The module aims to provide students with an engaging and interdisciplinary view of engineering that is consistent with a rigorous core of fundamental mathematics, modelling and analytical skills, but is firmly embedded in the professional practice of engineering and the context of design. It provides students with an awareness of an engineer’s influential role in the 21st century and an understanding of the impact associated with engineering decisions.

  • Design and Professional Skills

To be successful engineers, our students need to be able to identify and analyse problems, conceive and design potential solutions, liaise with and present to clients, and work with and direct colleagues. They need to do these things efficiently, ethically, professionally, and competently, and, often, they need to do them quickly. Although it is possible to learn these skills ‘by osmosis’, this can take years—even decades—of trial and error. Our goal is to provide the students with tools at the start of their degrees that will make them more effective during their university career and, crucially, enable them to work as competent professionals not just when they graduate, but when they do projects and internships.

  • Mathematical Modelling and Analysis

Traditional Engineering programmes often teach Engineering Mathematics theory in isolation from engineering practice. Whilst students taught through such programmes often exhibit detailed understanding of mathematical concepts, they are often incapable of applying their newly acquired mathematical knowledge to solving engineering problems. In contrast to this, the Mathematical Modelling and Analysis I (MMA I) module utilises mathematical modelling and simulation techniques as a pedagogic tool to integrate the acquisition and practice of mathematical concepts. This approach is underpinned by a suite of online mathematical support resources as well as a walk-in student-led Engineering Mathematics Support team.

  • Introduction to Electronic Engineering

This module aims to provide an introduction to a range of fundamental topics in electronic engineering, including energy sources, analogue and digital circuits, semiconductor physics and communications systems, along with the associated practical skills including the use of test tools/instruments and the design, construction and troubleshooting of electronic circuits.

  • Analog and Power Electronics

This module aims to deliver a basic understanding of the principles of analogue electronics, circuit analysis and power electronics.
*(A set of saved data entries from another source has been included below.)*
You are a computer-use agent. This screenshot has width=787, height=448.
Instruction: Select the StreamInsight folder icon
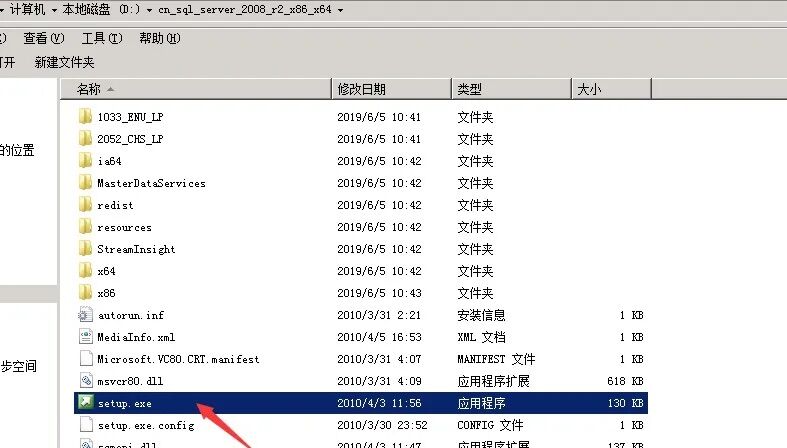pyautogui.click(x=85, y=249)
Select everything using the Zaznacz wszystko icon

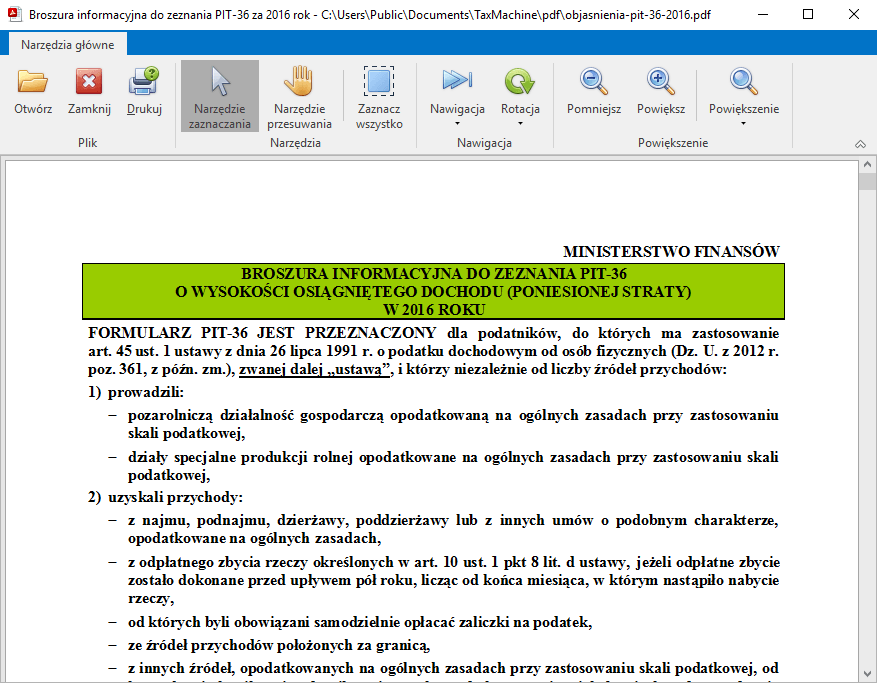pyautogui.click(x=379, y=97)
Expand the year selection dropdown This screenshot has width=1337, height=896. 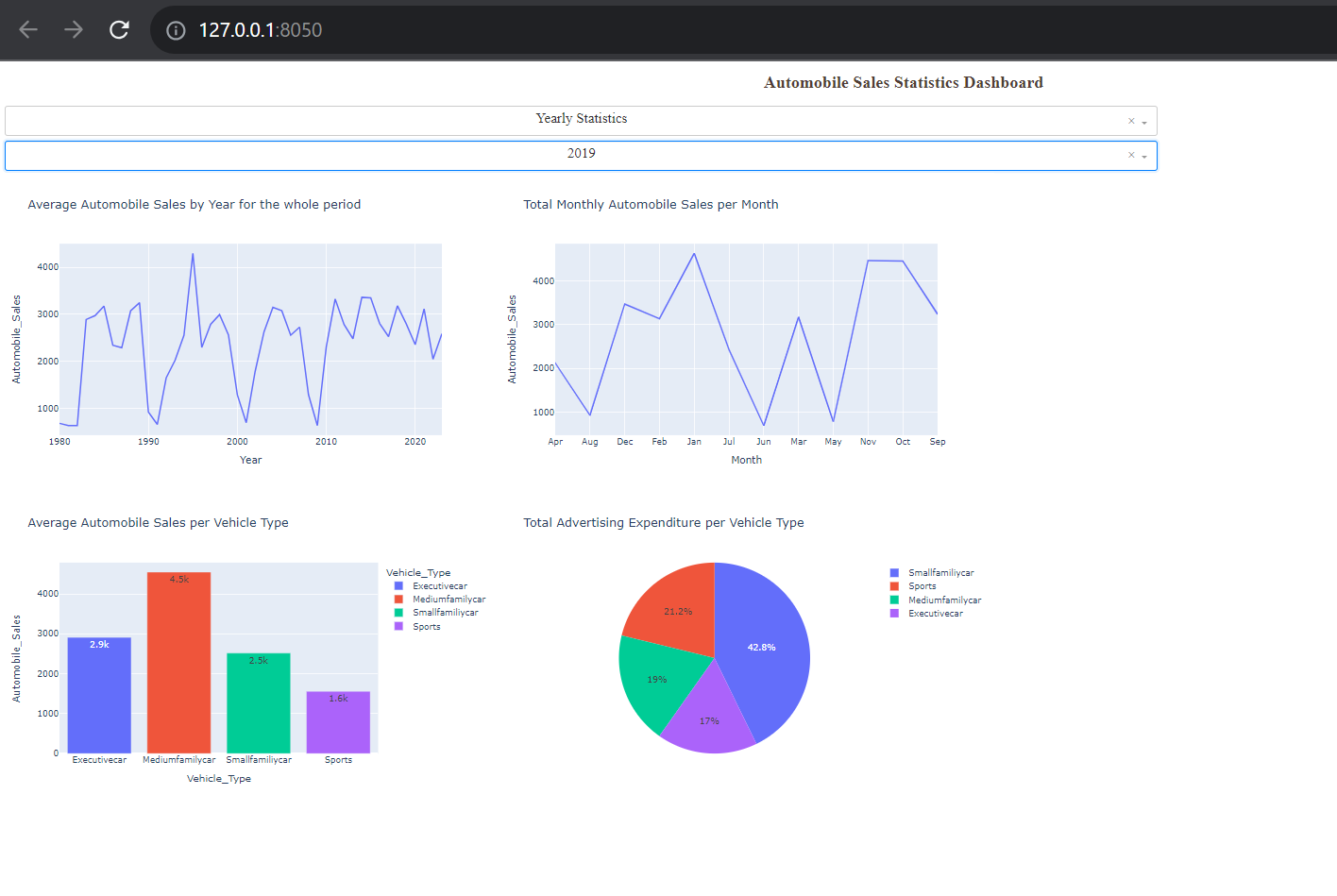(x=1144, y=155)
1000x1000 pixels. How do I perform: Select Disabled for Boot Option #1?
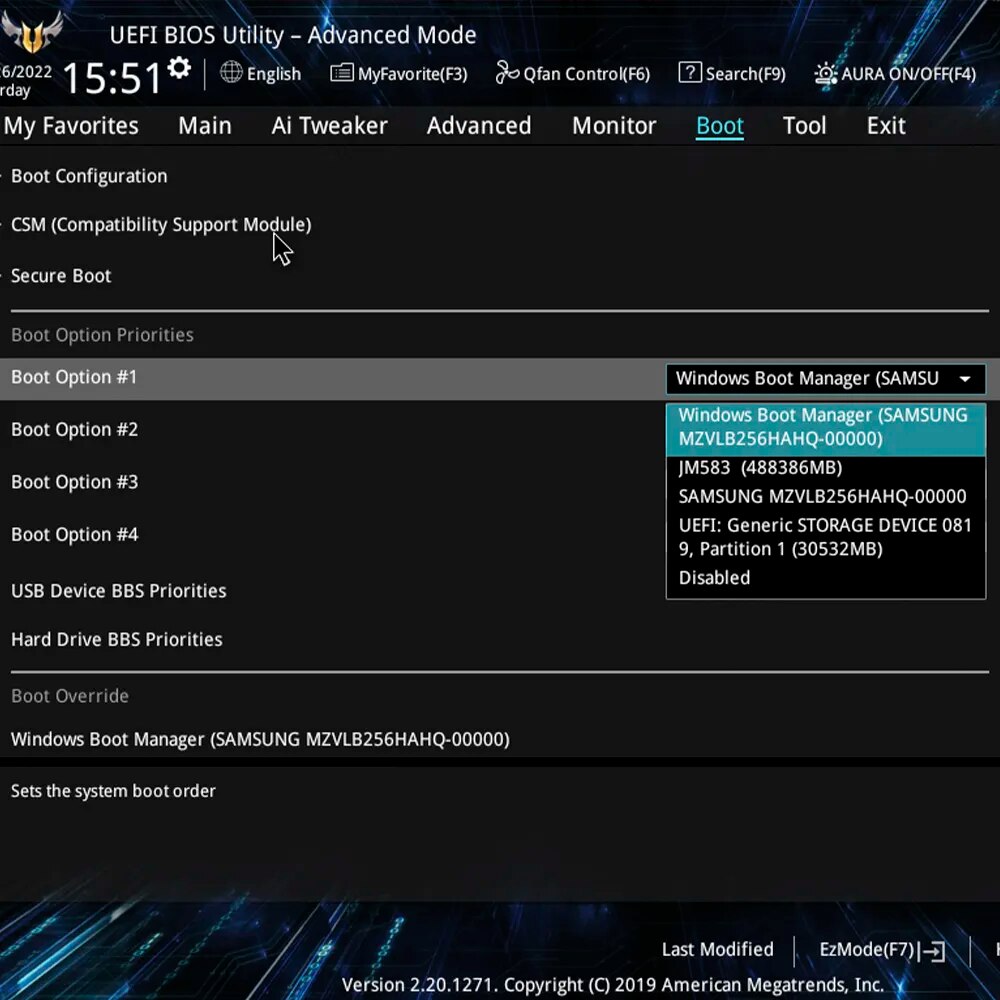click(714, 578)
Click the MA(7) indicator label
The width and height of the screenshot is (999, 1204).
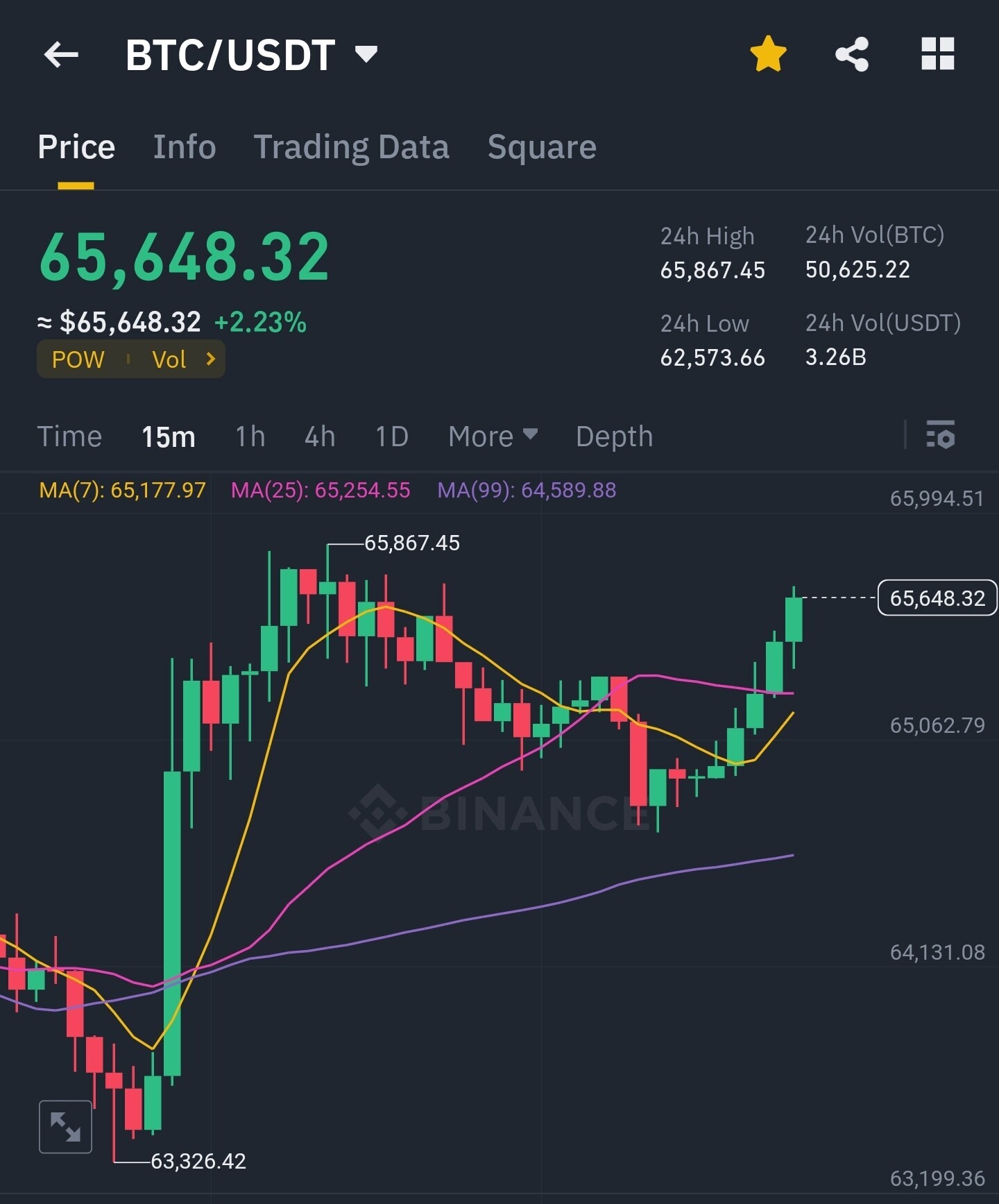(x=123, y=491)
To understand the means by which the response of systems can be analysed and modelled in both the time and frequency domain, and the small signal response of amplifier circuits.

  • Digital Systems

This module aims to introduce the tools and techniques required to analyse, design and implement digital circuits, ranging from combinational and sequential logic to the basics of microprocessor systems and FPGAs.
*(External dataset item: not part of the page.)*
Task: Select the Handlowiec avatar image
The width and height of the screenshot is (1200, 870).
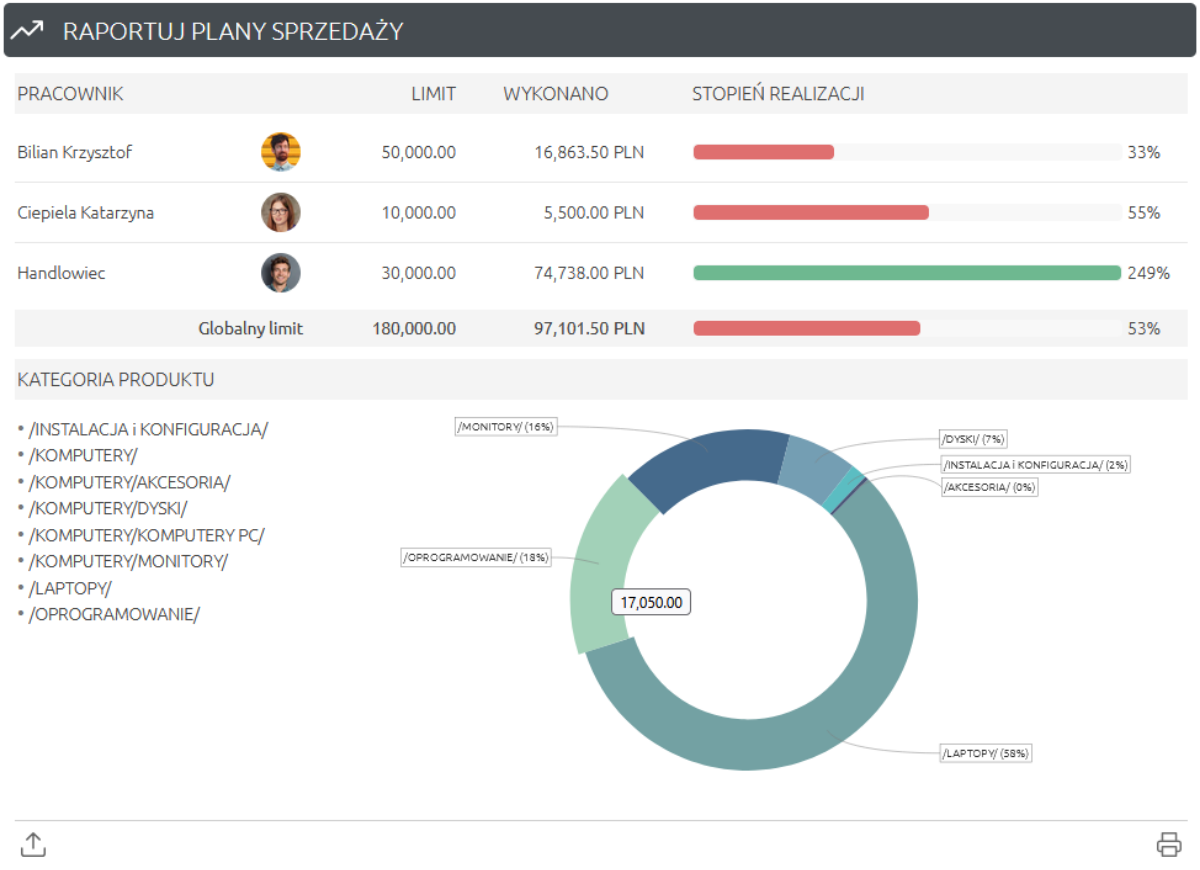Action: (281, 272)
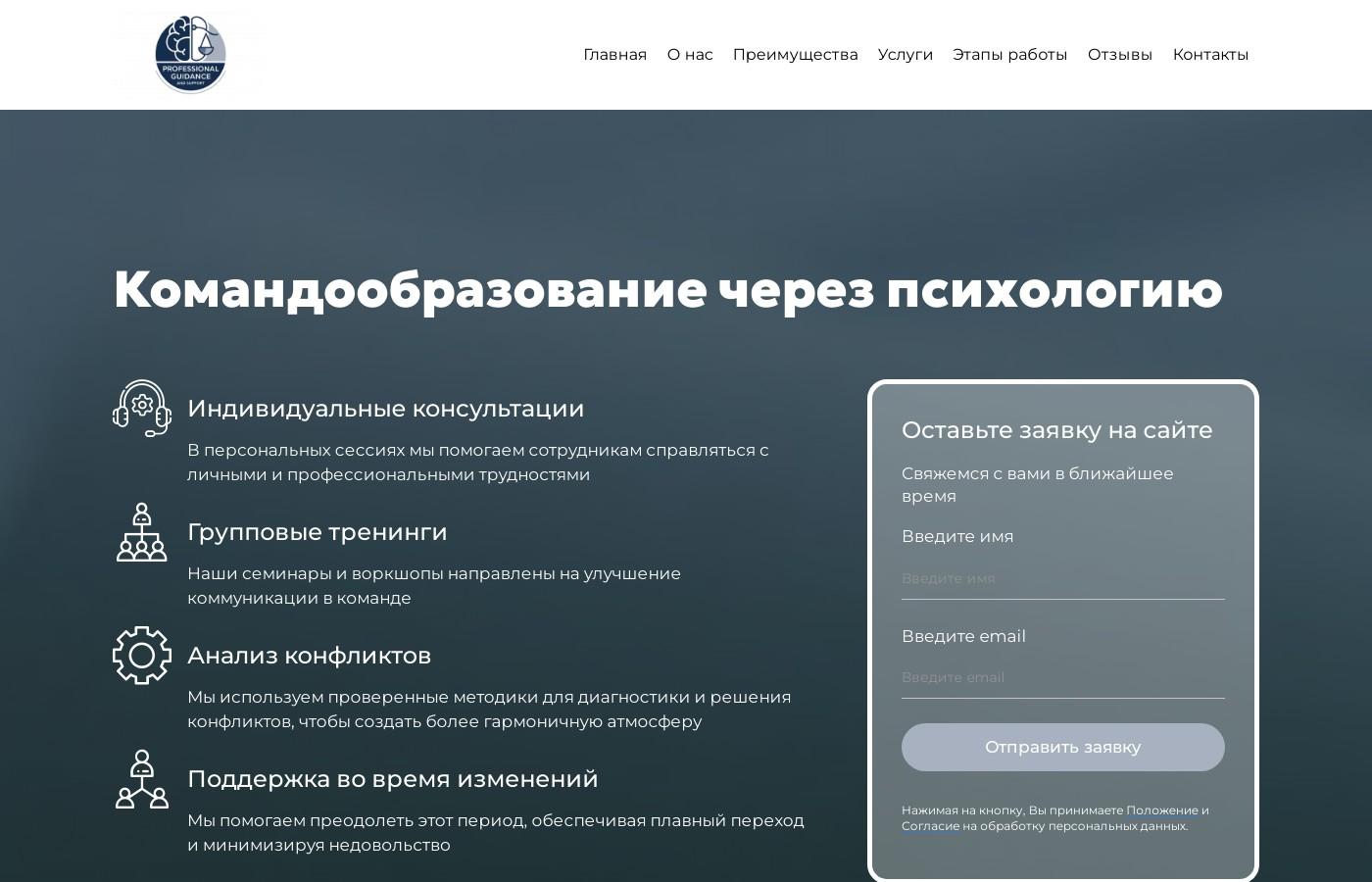
Task: Open the Главная menu item
Action: pos(614,54)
  • Physics of Electronics

This module gives an introduction to the analysis of electromagnetic fields, in the context of electronic engineering. The module enables students to formalise, in vector notation, the description of electric and magnetic fields, including Gauss’s Law and Faraday’s Law. It aims to provide a quite rigorous analysis of physical phenomena in semiconductors and to introduce modern electronic circuit devices such as the bipolar junction transistor and the field effect transistor.

  • Signals and Systems

This module aims to deliver a basic understanding of the principles of communications and control systems and means by which signals can be analysed, modelled and manipulated. This will include standard techniques and technologies to produce, modulate, code, demodulate and decode communications signals.

  • Programming I

This module aims to provide basic computer programming skills based on the C programming language, to introduce the concept of low-level programming of hardware and to familiarise students with object orientation.


Year Two Modules

All the modules listed below are compulsory.

  • Analogue Electronics

This module provides students with a good introduction to the analysis of standard circuit configurations including feedback circuits and the design of advanced circuits such as operational-amplifiers and oscillators.
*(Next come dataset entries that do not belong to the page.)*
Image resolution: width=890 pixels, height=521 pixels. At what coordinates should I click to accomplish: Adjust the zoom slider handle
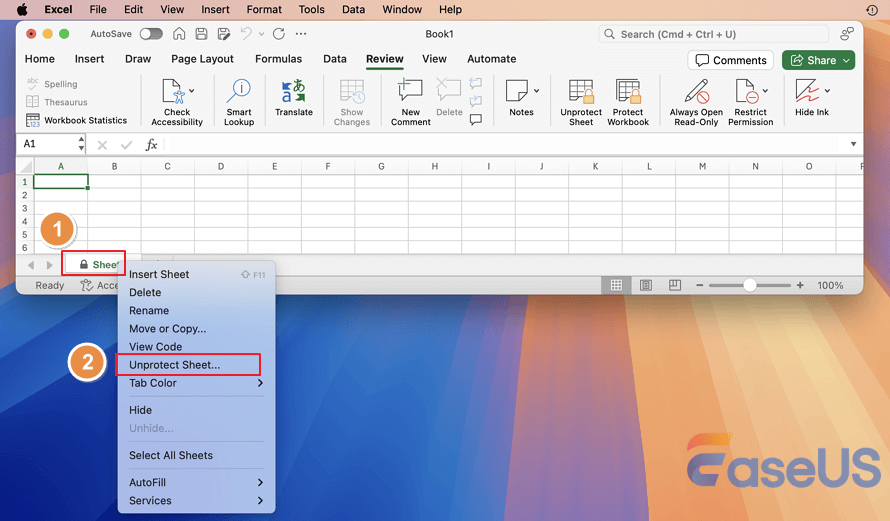coord(750,285)
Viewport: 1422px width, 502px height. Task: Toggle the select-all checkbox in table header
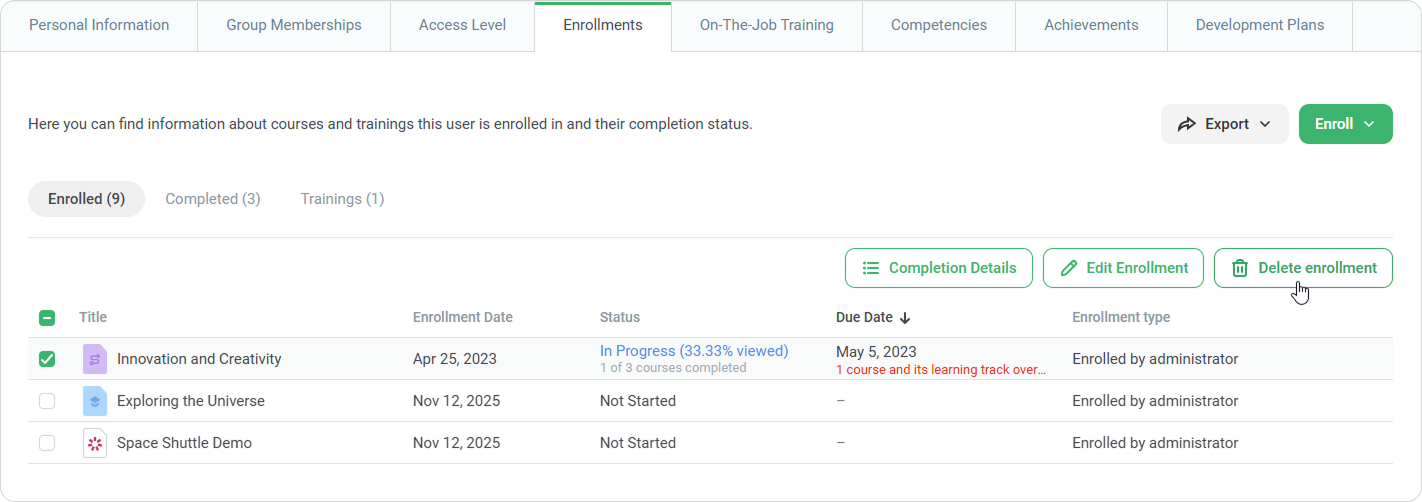pyautogui.click(x=47, y=318)
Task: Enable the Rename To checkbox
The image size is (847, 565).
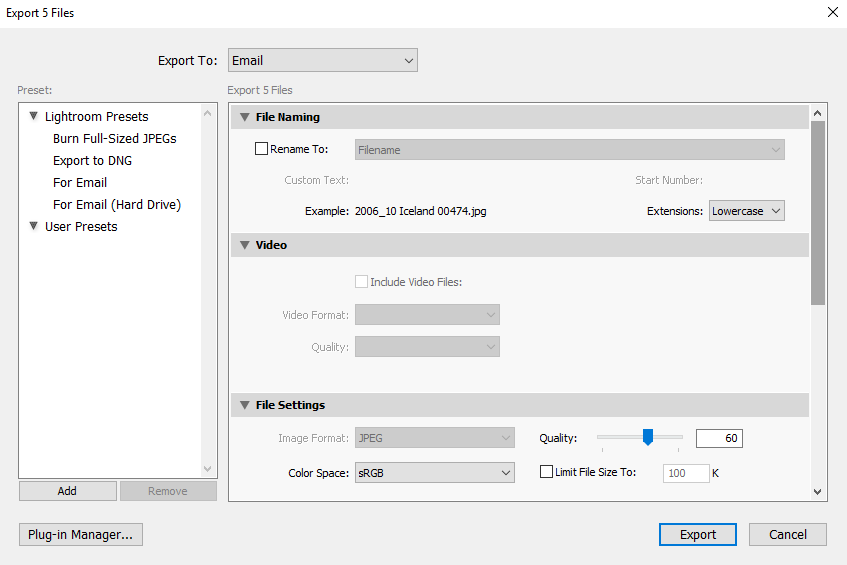Action: [x=262, y=150]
  • Design and Professional Practice II

This module aims to provide students with an understanding of the engineering process and practice in carrying it out.  The module will provide the engineering skills our students need to succeed in engineering careers in research and/or industry.

  • Digital Design

This module introduces students to the design process for hardware based digital solutions such as FPGAs and ASICs and software based microprocessor solutions.

  • Mathematical Modelling and Analysis II

This module covers series and transforms, partial differential equations for engineers and vector calculus, matrices and Eigenvectors/values.

  • Semiconductor Devices

This module extends the insight into the solid state and devices established in First Year and considers the principles of state-of-the-art silicon diode and transistor operation. A range of devices are studied including current industry standards for fabrication, including economic consideration and the impact of nanotechnology on current and future devices.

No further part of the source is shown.